Garth Lagerwey (born December 12, 1972) is an American retired soccer player who played five seasons in Major League Soccer as a goalkeeper. He became the general manager of Real Salt Lake in 2007 and stayed with the club before departing in 2015 for Seattle Sounders FC, where he served as general manager and president of soccer for seven years. Lagerwey worked for Atlanta United FC as its president and CEO from November 2022 until 2025.

==Youth==

Lagerwey grew up in Elmhurst, Illinois, a suburb of Chicago, and played club soccer with the Chicago Magic. He attended York High School, where he was a two time all-state soccer goalkeeper. After graduating from high school in 1990, he moved to Germany and signed with SC Freiburg, spending a season with the reserve team before returning to the United States. Lagerwey entered Duke University and played on the men's soccer team from 1991 to 1994. He graduated in 1995 with a bachelor's degree in history.

==Playing career==
In 1993, Lagerwey spent the collegiate off-season with the Raleigh Flyers in the USISL. He then played the 1994 season with the New Orleans Riverboat Gamblers, also in the USISL. In 1995, he signed with the Hampton Roads Mariners.

In February 1996, D.C. United selected Lagerwey in the 15th round (150th overall) of the 1996 MLS Inaugural Player Draft. United then traded him to the Kansas City Wiz in exchange for Jeff Causey. Lagerwey was Kansas City's starting goalkeeper for much of the season, playing 23 games. In 1997, he moved to the Dallas Burn where he played only ten games over two seasons before being waived on October 31, 1998. In 1997, the Burn sent him on loan to the Hershey Wildcats and in 1998, he went on loan to the Gamblers. The Colorado Rapids selected Lagerwey in the November 1998 waiver draft, but was waived on February 23, 1999. He then signed with the Miami Fusion where he played mostly as a backup, but still entered 18 games to replace Jeff Cassar during injury spells. The team waived him at the end of the 2000 season. Lagerwey retired from playing in 2000, having made 51 appearances in his five-year MLS career.

==Media and law==

In 2000, Lagerwey became a guest columnist with Sports Illustrated while playing in Miami. He graduated from the Georgetown University Law School in 2004 and was hired as an attorney with Latham & Watkins. Lagerwey also worked as a television and radio commentator for D.C. United from 2001 to 2007 and later the New England Revolution.

==Management==

On September 19, 2007, Real Salt Lake (RSL) announced Lagerwey was hired as the team's senior vice president and general manager, reuniting with Duke University teammate Jason Kreis, who had been named head coach in May. He was hired by Dave Checketts through his attempt to sell a stake in the St. Louis Blues hockey team, which was handled by Latham & Watkins. At 35 years old, Lagerwey became the youngest general manager in MLS. RSL went on to qualify for their first playoffs and win an MLS Cup title in 2009. The club then finished as runners-up in the 2010–11 CONCACAF Champions League and MLS Cup 2013.
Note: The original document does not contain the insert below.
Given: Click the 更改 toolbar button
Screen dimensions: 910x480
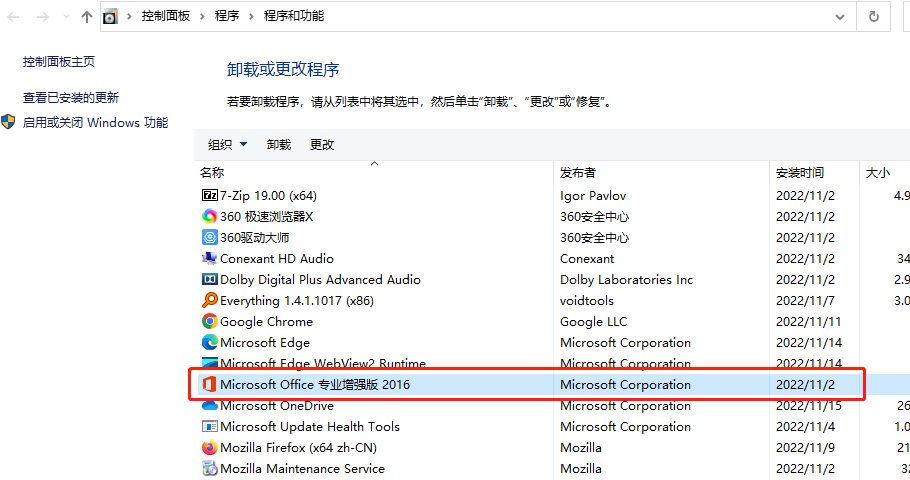Looking at the screenshot, I should [x=322, y=145].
Lagerwey left RSL in December 2014 after seven seasons and moved to conference rivals Seattle Sounders FC amid other offers from MLS clubs. He was retained by club members in their 2018 and 2022 votes by large margins. Since 2015, the Sounders have won two MLS Cup titles and the 2022 CONCACAF Champions League. In 2022, Lagerwey won the Best Executive Award at the World Football Summit.
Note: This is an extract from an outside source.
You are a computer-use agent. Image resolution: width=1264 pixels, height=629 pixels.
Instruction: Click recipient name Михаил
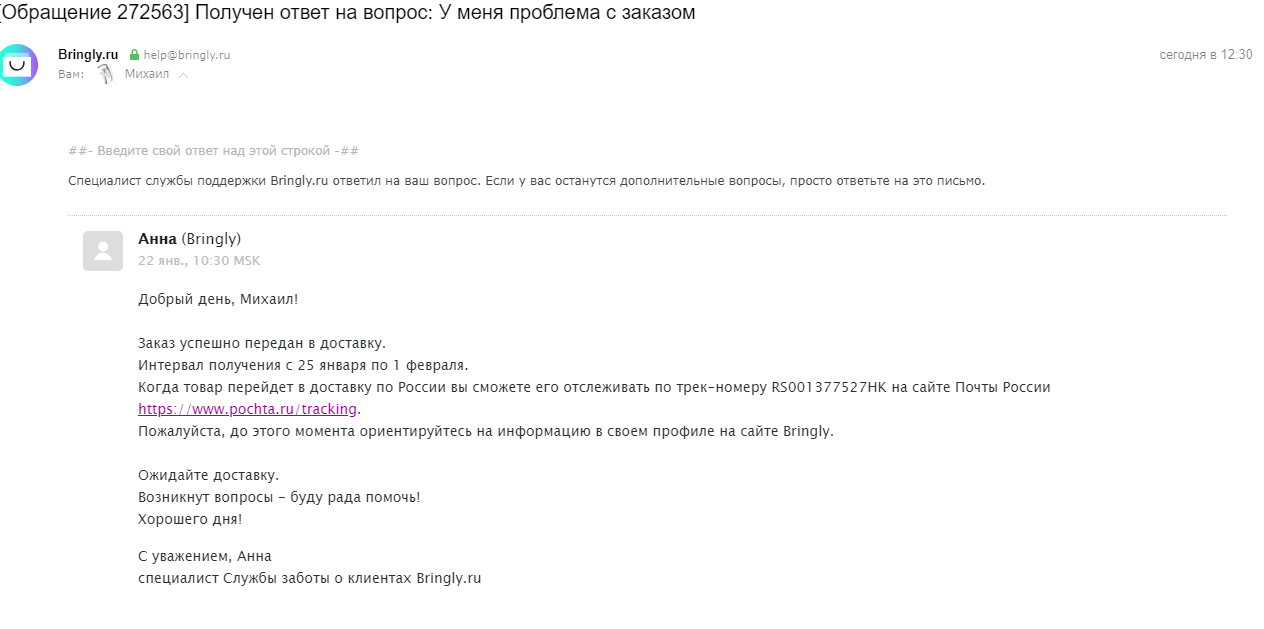pyautogui.click(x=147, y=75)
On November 22, 2022, Atlanta United FC announced that it had hired Lagerwey as its president and CEO, replacing Darren Eales after his departure for Newcastle United F.C. The announcement came a week after Lagerwey was retained by a vote of Sounders club members.
Lagerwey held the role into 2025, when he did not return to the position after two rounds of medical leave for cancer treatment.
In March 2026, Lagerwey returned to Atlanta United's stadium cancer-free.